─── DATA PROVIDED ───

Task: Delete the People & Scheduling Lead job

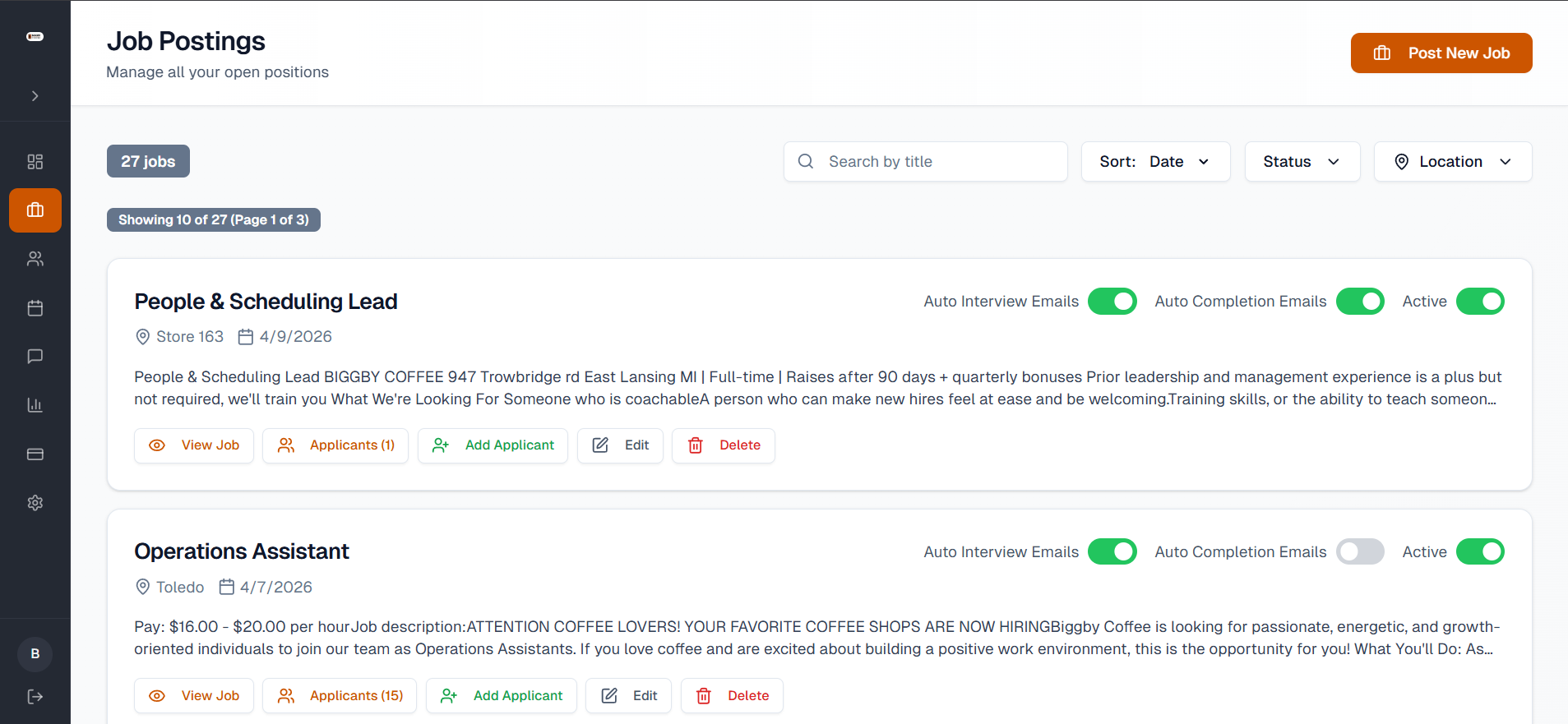Action: [x=724, y=445]
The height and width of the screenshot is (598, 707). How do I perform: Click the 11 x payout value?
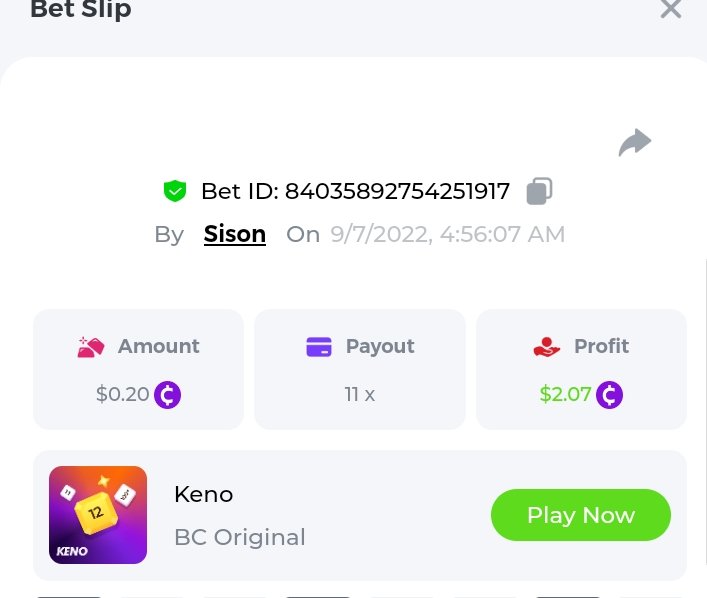click(360, 394)
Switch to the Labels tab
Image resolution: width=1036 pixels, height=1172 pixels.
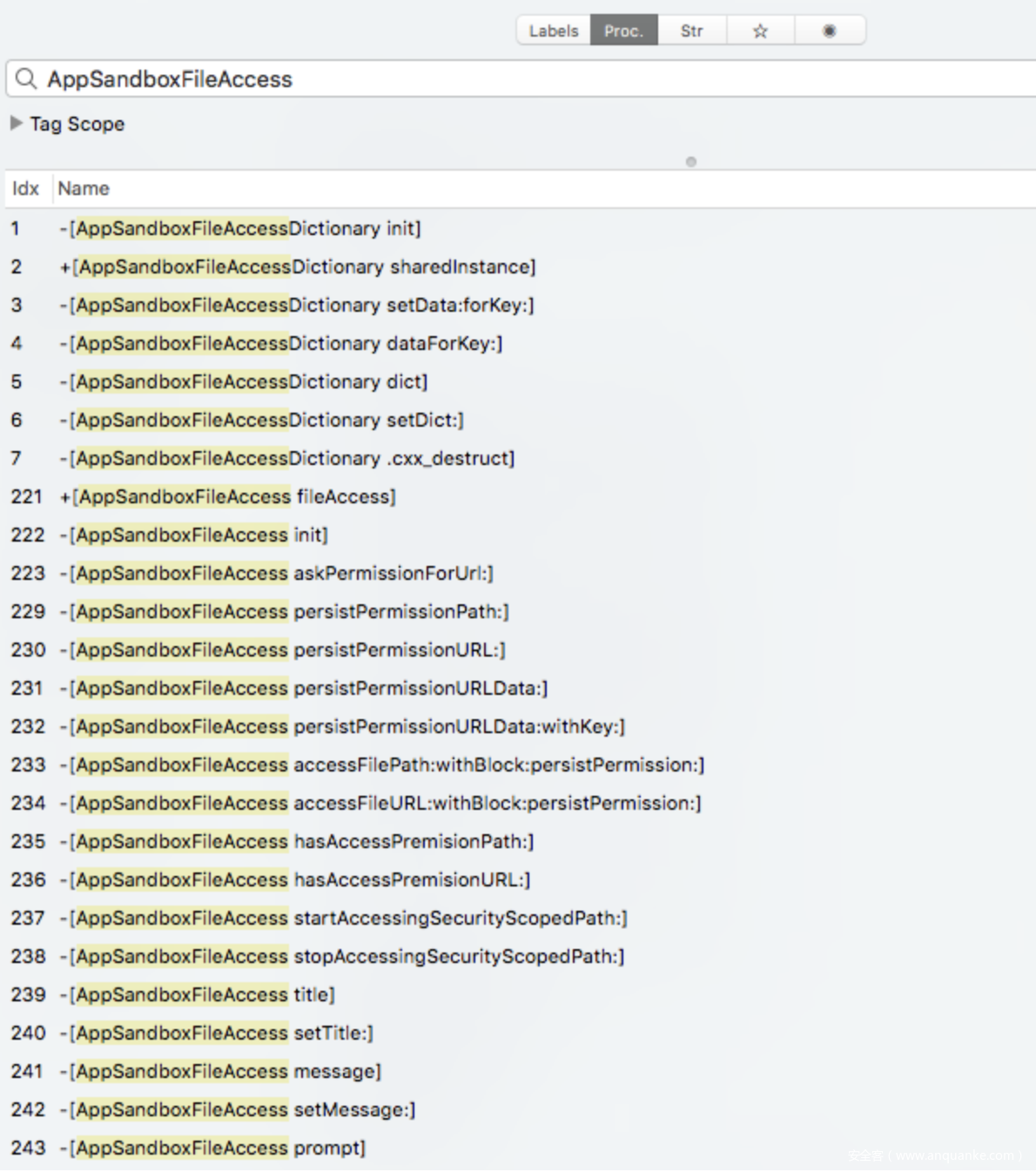[553, 30]
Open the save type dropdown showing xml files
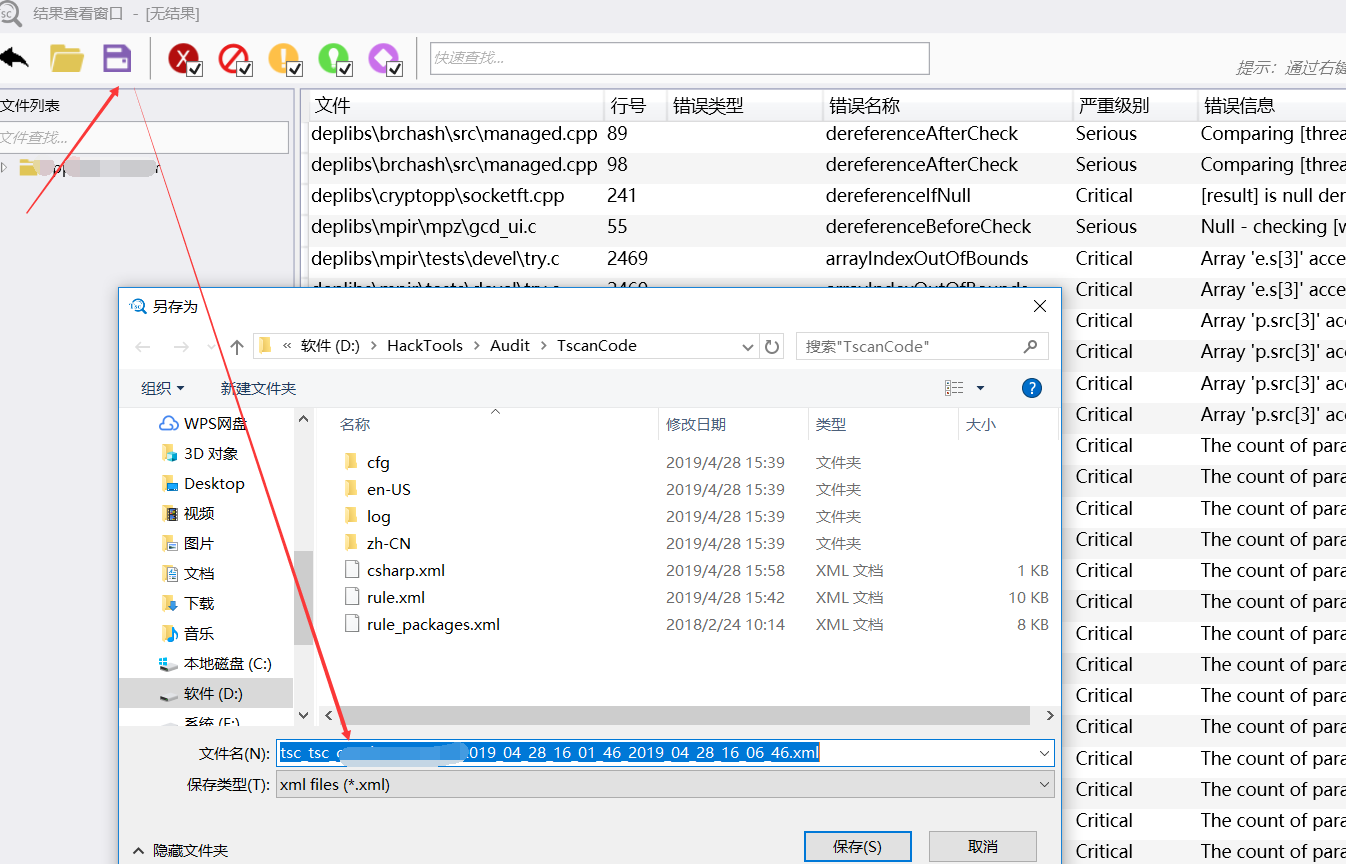 point(1046,784)
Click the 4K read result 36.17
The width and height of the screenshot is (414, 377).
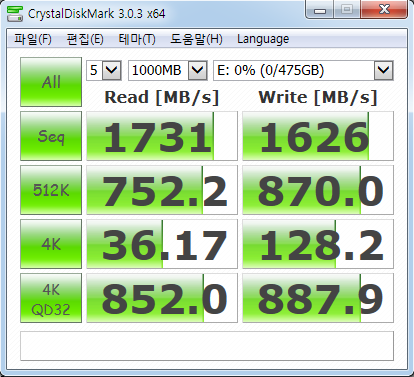pos(162,244)
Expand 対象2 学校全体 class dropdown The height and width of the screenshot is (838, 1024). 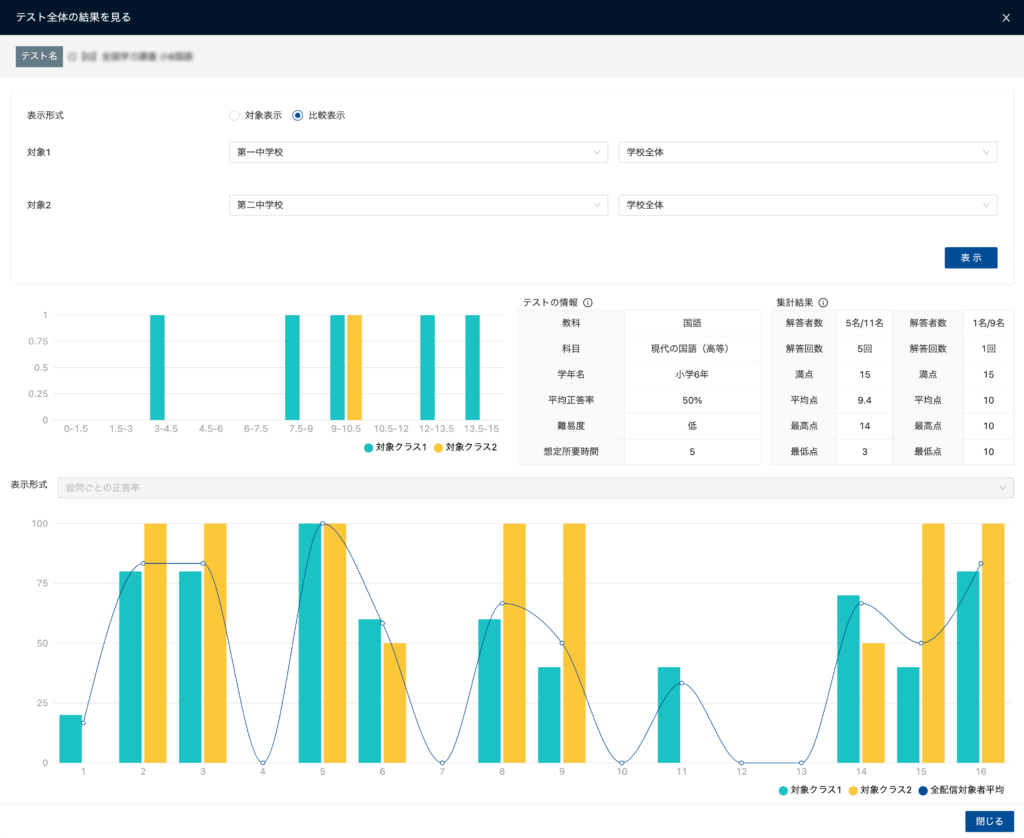point(807,205)
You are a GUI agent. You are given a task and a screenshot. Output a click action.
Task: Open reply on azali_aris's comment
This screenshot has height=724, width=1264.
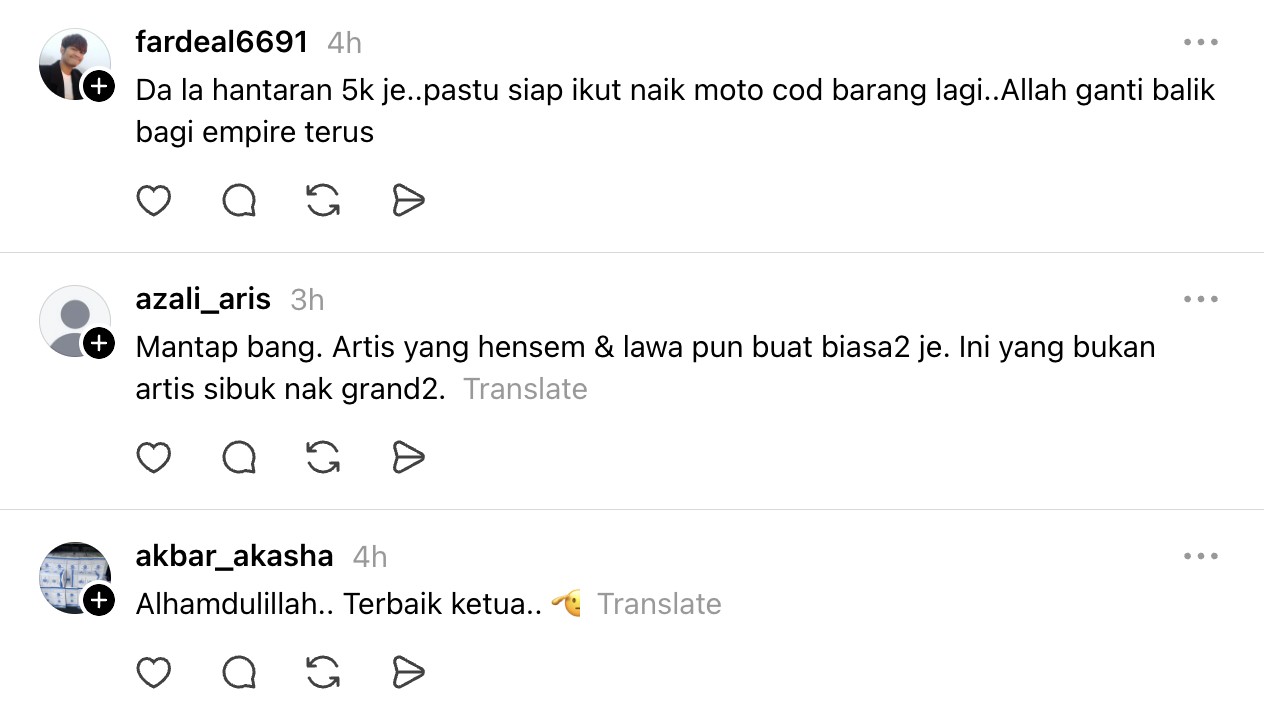[x=239, y=458]
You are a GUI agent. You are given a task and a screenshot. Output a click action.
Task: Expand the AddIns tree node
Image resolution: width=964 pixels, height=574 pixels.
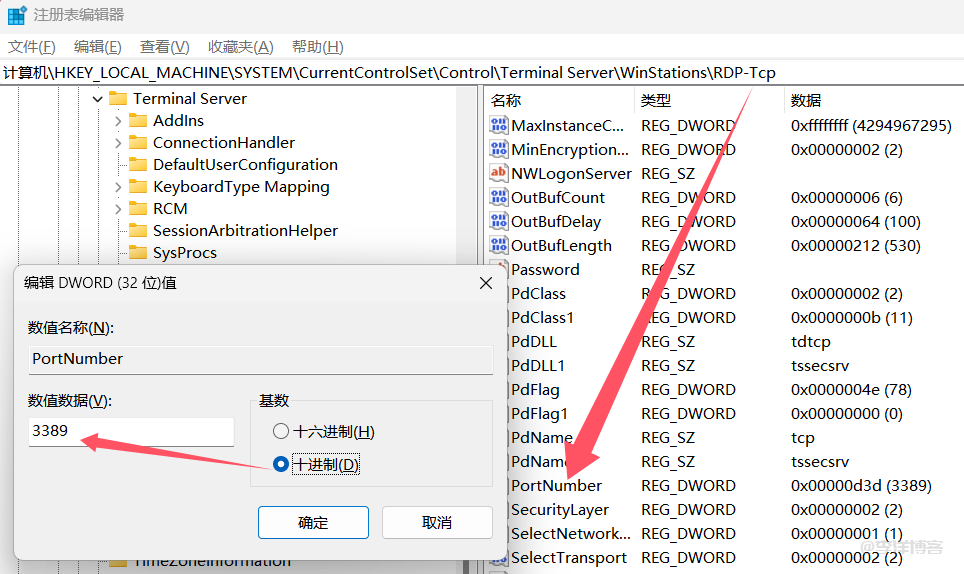tap(117, 121)
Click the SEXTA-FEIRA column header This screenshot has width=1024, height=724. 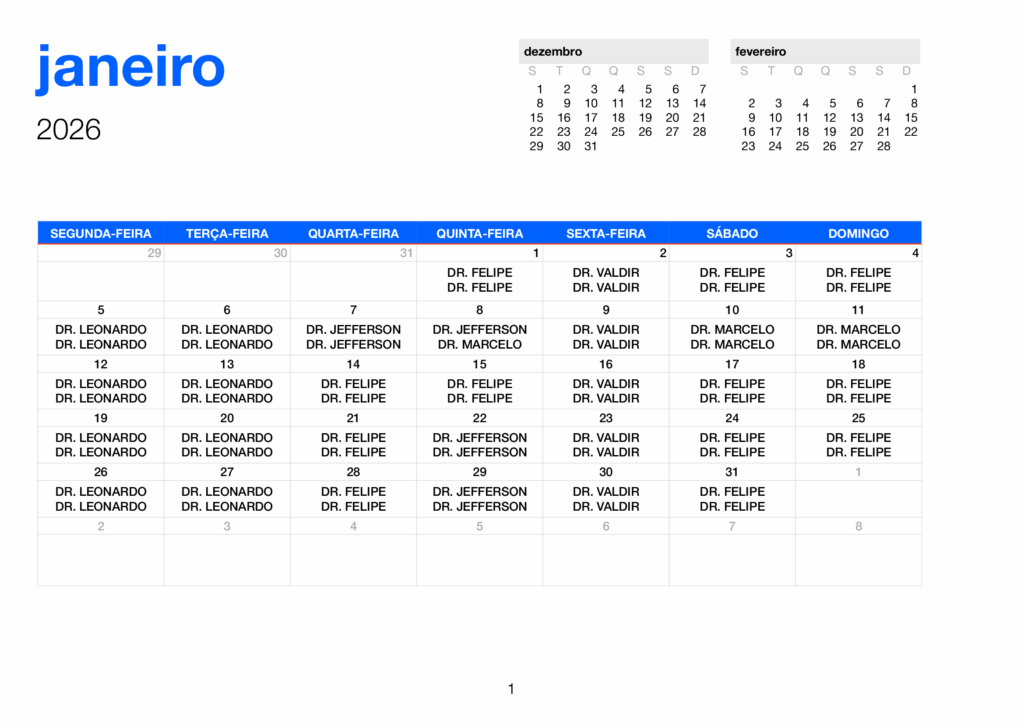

───

#### EXERCISE:
Starting with the line above that holds "Task: Open reply on azali_aris's comment", restate each line word for word up to and including the line that holds "Task: Expand the AddIns tree node". Drop the pictures.

#### SOLUTION TO THIS EXERCISE:
Task: Open reply on azali_aris's comment
This screenshot has height=724, width=1264.
[x=239, y=458]
You are a GUI agent. You are given a task and a screenshot. Output a click action.
Task: Expand the AddIns tree node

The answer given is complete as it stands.